(AP) — Penn State’s trustees may not like the NCAA’s unprecedented sanctions against the university’s football program, but they say the alternative – the so-called “death penalty” – would have been worse.
In their first joint statement since Penn State was hit with a $60 million fine, a four-year bowl game ban, reduced football scholarships and the forfeiture of 112 wins, trustees said Wednesday the NCAA punishment was “unfortunate” and “difficult.”
University spokesman David La Torre said the potential for a four-year ban on playing football was floated during discussions between Penn State President Rodney Erickson and NCAA officials.
The trustees met with Erickson on the subject at a State College hotel Wednesday and afterward issued their statement.

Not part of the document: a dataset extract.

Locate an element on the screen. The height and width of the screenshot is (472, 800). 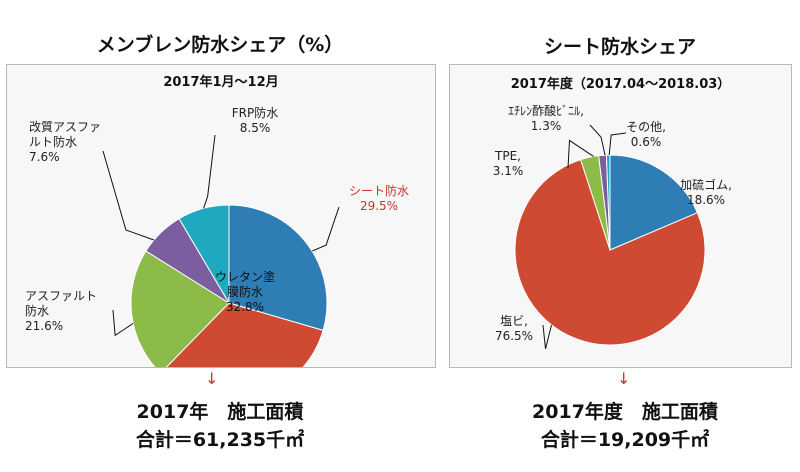
left-down-arrow: ↓ is located at coordinates (212, 378). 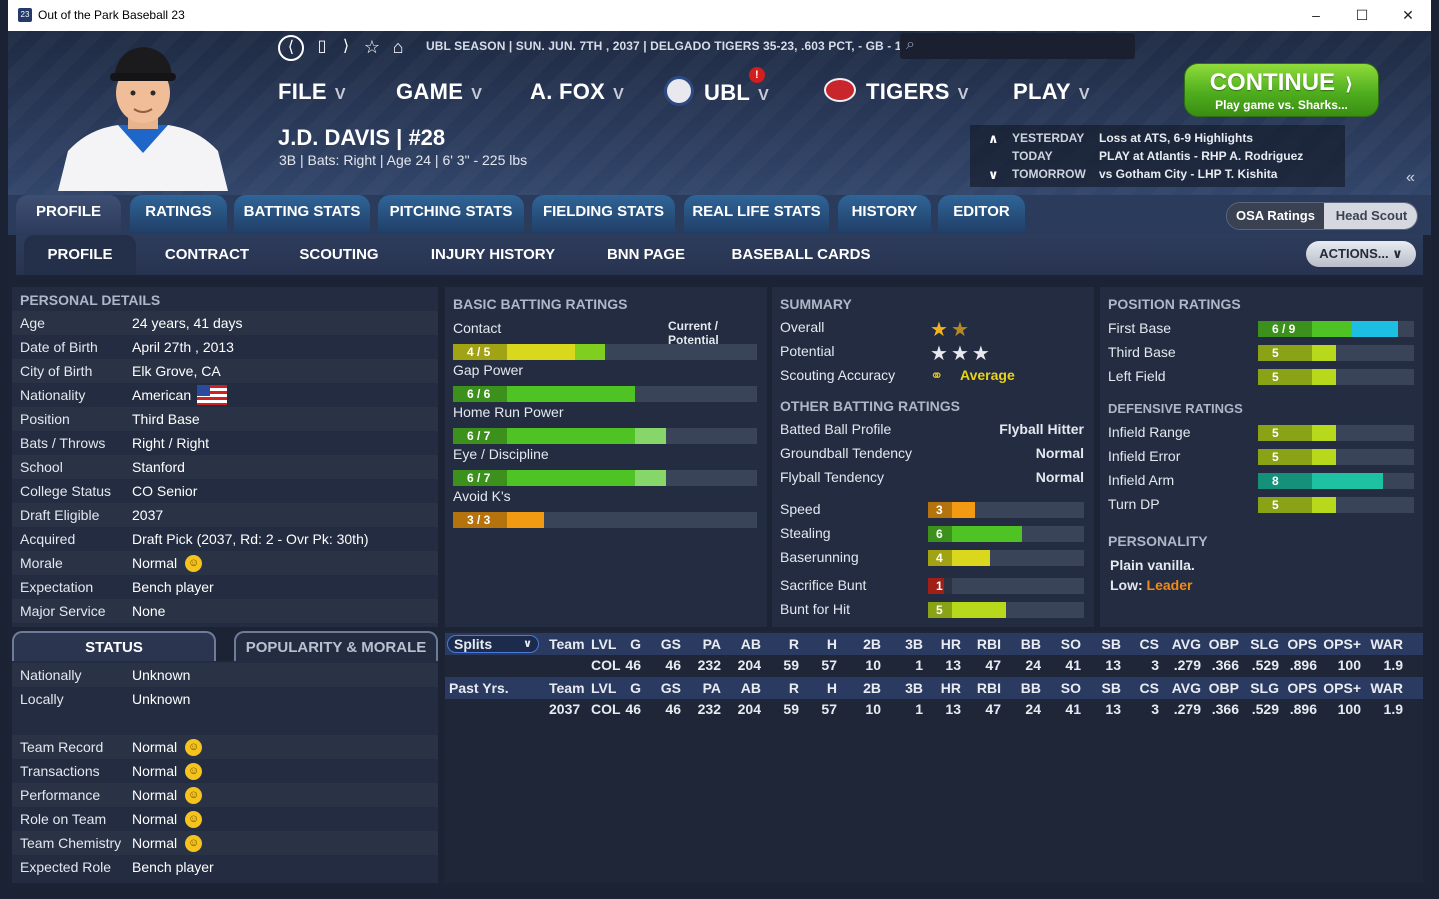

The penalty hasn’t been used since the NCAA suspended Southern Methodist University for the 1987 season. SMU then sat out the `88 season on its own and has never fully recovered its status in college football.
Reporters were barred from the conference room where the Penn State trustees met, and trustees avoided them after the meeting broke up.
The potential for a four-year ban, first reported by ESPN, showed how high the stakes were as college sports’ governing body considered how to respond to an internal school investigation by former FBI Director Louis Freeh that found former coach Joe Paterno and three other top college officials helped conceal reports that Jerry Sandusky, a former assistant coach, was abusing children.